====== Supplied data
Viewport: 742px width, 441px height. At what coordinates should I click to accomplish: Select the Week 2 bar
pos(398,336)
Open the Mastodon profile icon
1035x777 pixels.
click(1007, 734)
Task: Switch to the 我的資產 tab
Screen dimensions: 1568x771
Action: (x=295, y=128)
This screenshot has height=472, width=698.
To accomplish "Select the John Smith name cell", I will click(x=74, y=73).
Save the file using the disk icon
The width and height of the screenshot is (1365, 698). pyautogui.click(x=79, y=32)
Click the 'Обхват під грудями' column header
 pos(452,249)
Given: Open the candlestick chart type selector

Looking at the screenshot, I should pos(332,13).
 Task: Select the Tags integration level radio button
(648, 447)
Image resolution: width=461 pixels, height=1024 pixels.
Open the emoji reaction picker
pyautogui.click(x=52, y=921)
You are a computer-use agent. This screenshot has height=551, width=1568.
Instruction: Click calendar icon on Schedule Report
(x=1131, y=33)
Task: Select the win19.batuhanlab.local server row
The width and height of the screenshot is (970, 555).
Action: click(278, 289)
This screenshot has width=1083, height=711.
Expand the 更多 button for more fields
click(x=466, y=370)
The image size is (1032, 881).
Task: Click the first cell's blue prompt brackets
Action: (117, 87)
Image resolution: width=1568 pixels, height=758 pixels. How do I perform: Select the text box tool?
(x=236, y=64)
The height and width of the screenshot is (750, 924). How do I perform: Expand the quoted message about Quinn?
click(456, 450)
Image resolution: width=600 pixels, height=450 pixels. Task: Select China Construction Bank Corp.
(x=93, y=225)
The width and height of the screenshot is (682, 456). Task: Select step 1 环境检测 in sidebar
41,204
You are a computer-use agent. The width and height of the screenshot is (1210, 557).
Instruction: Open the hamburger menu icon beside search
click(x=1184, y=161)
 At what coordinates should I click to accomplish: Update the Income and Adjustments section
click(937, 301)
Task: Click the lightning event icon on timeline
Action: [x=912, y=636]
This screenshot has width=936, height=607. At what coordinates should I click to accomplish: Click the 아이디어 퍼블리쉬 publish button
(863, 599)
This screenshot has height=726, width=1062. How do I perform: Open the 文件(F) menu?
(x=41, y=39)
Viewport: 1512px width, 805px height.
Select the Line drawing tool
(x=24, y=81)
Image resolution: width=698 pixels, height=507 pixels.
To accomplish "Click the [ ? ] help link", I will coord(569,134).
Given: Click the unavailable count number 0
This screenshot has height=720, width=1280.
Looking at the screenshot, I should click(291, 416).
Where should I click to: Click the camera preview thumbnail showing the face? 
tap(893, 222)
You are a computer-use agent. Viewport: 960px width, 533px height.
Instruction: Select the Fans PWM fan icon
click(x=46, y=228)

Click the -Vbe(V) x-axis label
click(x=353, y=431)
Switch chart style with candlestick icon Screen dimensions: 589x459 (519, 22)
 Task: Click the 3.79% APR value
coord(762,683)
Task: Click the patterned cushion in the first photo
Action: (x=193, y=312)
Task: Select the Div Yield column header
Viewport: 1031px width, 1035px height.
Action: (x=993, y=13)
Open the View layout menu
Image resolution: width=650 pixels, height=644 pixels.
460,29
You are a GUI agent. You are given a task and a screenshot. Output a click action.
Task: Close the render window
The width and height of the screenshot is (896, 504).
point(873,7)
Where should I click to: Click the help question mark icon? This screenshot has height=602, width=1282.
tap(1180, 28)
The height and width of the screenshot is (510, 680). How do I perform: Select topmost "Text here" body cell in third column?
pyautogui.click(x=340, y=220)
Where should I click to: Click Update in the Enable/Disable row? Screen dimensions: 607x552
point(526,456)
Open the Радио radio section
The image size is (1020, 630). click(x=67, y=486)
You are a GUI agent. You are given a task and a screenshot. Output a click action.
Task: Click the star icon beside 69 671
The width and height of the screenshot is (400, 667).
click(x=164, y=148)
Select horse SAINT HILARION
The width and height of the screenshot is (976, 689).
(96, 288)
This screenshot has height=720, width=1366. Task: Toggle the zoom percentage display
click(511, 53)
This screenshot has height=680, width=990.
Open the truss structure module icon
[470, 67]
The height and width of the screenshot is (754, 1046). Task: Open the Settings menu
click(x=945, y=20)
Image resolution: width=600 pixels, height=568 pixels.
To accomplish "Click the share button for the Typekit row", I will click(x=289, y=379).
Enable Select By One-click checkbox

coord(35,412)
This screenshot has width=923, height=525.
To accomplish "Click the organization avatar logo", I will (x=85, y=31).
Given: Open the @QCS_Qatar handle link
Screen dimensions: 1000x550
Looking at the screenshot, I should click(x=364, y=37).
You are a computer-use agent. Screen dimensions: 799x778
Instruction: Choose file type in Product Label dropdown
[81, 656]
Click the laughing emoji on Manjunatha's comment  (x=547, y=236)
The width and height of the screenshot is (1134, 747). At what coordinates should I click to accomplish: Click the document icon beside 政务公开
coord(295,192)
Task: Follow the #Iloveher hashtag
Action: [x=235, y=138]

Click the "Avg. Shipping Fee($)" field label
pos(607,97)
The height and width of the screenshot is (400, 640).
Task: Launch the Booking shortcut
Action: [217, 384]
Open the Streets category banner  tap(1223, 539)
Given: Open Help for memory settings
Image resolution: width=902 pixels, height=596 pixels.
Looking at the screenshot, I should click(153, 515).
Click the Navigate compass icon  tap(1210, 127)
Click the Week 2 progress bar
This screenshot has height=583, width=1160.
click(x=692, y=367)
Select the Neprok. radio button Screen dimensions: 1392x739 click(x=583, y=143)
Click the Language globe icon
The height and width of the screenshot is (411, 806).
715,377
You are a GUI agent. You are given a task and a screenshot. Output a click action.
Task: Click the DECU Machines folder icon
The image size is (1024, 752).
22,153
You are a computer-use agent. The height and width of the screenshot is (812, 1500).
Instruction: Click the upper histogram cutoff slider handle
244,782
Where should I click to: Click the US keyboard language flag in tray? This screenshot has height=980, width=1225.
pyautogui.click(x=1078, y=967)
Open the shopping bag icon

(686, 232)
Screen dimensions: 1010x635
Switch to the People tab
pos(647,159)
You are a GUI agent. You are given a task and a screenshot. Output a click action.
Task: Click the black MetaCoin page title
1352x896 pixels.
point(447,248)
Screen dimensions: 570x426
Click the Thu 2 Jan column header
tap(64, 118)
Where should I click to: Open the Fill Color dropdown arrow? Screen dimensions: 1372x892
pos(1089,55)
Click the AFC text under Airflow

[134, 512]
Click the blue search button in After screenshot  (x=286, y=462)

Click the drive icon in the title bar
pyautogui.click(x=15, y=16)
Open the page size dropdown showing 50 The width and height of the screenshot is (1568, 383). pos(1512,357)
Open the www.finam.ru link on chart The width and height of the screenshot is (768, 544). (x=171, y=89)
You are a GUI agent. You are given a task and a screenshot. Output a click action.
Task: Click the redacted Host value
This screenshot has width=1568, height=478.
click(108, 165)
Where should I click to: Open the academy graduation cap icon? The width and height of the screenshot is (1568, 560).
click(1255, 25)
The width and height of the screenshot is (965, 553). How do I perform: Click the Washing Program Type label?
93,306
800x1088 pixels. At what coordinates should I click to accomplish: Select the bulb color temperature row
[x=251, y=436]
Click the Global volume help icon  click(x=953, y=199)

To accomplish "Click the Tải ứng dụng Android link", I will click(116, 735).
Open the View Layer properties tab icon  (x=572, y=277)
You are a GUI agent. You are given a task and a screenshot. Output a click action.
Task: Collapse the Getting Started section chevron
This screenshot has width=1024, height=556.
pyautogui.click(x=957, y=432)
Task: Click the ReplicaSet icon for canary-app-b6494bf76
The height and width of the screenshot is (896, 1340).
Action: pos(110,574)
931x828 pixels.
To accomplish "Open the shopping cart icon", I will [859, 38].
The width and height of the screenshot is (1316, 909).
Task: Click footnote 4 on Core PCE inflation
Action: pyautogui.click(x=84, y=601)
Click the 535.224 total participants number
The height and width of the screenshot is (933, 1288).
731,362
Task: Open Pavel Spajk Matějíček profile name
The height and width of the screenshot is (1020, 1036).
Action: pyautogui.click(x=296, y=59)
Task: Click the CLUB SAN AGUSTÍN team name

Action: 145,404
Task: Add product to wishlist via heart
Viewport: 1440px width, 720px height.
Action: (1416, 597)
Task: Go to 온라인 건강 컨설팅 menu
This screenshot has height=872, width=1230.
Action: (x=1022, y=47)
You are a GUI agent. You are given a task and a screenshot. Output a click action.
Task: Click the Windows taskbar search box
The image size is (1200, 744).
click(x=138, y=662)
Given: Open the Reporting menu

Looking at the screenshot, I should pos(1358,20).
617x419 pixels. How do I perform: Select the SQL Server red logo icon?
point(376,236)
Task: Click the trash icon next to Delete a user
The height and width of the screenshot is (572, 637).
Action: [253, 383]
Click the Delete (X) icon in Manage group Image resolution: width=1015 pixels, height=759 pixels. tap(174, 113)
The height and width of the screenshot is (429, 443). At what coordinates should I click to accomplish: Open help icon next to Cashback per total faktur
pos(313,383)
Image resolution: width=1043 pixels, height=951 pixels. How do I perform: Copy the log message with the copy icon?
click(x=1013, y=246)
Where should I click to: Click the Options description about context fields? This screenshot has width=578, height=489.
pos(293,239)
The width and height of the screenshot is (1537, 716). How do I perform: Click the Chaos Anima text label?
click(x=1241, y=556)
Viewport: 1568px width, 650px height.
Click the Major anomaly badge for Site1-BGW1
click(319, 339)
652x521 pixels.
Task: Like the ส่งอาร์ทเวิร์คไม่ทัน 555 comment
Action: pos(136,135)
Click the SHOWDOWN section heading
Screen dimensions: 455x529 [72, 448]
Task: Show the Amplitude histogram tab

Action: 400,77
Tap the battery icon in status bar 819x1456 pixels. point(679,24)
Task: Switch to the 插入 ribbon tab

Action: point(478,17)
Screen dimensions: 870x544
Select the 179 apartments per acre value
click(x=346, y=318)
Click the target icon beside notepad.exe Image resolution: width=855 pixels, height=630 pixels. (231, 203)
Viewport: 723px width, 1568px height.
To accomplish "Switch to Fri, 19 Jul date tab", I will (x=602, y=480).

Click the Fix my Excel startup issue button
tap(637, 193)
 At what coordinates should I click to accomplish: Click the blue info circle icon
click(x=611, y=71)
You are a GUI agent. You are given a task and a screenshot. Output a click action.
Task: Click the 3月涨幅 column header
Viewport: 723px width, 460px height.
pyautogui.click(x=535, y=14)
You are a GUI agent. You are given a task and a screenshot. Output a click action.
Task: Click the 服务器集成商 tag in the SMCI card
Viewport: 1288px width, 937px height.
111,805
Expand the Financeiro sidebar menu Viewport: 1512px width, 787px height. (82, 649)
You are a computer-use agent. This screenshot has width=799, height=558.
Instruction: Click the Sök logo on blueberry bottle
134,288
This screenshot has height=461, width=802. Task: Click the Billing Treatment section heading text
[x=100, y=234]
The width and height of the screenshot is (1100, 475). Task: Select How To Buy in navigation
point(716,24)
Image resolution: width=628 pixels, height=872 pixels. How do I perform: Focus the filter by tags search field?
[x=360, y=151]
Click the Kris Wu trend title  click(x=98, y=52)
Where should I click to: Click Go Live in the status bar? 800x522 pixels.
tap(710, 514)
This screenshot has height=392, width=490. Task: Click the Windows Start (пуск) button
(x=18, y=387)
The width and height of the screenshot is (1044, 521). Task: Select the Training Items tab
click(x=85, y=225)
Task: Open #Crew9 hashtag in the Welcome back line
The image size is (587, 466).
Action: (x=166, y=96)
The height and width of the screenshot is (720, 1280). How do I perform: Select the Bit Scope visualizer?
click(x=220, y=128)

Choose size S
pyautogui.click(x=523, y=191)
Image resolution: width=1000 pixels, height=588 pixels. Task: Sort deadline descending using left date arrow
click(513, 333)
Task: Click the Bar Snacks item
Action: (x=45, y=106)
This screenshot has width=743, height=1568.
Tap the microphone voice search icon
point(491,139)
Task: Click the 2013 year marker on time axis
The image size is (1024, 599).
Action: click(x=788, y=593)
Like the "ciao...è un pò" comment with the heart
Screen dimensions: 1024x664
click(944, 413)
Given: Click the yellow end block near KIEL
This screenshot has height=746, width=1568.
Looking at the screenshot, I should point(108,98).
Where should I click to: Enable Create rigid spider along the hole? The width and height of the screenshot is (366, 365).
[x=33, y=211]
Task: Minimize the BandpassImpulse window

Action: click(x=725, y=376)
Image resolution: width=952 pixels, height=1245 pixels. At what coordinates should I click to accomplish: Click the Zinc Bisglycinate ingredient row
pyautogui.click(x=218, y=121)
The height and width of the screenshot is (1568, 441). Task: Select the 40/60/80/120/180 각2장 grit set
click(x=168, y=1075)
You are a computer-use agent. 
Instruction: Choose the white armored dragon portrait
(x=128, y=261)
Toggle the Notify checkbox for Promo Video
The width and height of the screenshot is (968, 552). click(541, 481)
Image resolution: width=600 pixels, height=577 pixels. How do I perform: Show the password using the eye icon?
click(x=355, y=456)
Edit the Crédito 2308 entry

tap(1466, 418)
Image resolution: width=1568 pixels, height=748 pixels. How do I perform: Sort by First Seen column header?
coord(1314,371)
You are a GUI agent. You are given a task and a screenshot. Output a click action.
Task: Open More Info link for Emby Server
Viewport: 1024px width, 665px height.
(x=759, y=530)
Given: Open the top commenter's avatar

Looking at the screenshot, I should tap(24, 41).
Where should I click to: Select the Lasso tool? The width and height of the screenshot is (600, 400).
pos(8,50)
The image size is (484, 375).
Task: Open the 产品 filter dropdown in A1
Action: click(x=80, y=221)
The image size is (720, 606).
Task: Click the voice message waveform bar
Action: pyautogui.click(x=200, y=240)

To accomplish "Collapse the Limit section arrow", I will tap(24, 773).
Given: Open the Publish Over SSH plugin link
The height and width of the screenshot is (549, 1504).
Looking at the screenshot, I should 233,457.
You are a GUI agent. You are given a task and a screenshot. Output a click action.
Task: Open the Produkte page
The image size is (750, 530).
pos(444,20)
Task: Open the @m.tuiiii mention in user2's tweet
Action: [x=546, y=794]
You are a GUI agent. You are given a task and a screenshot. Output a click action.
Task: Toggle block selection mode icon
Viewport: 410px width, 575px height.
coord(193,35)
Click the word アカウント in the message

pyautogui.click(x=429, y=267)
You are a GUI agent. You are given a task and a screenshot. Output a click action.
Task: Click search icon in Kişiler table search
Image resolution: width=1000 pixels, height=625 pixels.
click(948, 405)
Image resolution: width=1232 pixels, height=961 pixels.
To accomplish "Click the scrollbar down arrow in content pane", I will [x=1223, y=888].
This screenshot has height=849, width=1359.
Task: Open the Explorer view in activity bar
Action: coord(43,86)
============
How to complete this task:
Working through the records, copy each line in which the word "block" appears.

Solution for this exercise:
Given: Click the yellow end block near KIEL
Task: Toggle block selection mode icon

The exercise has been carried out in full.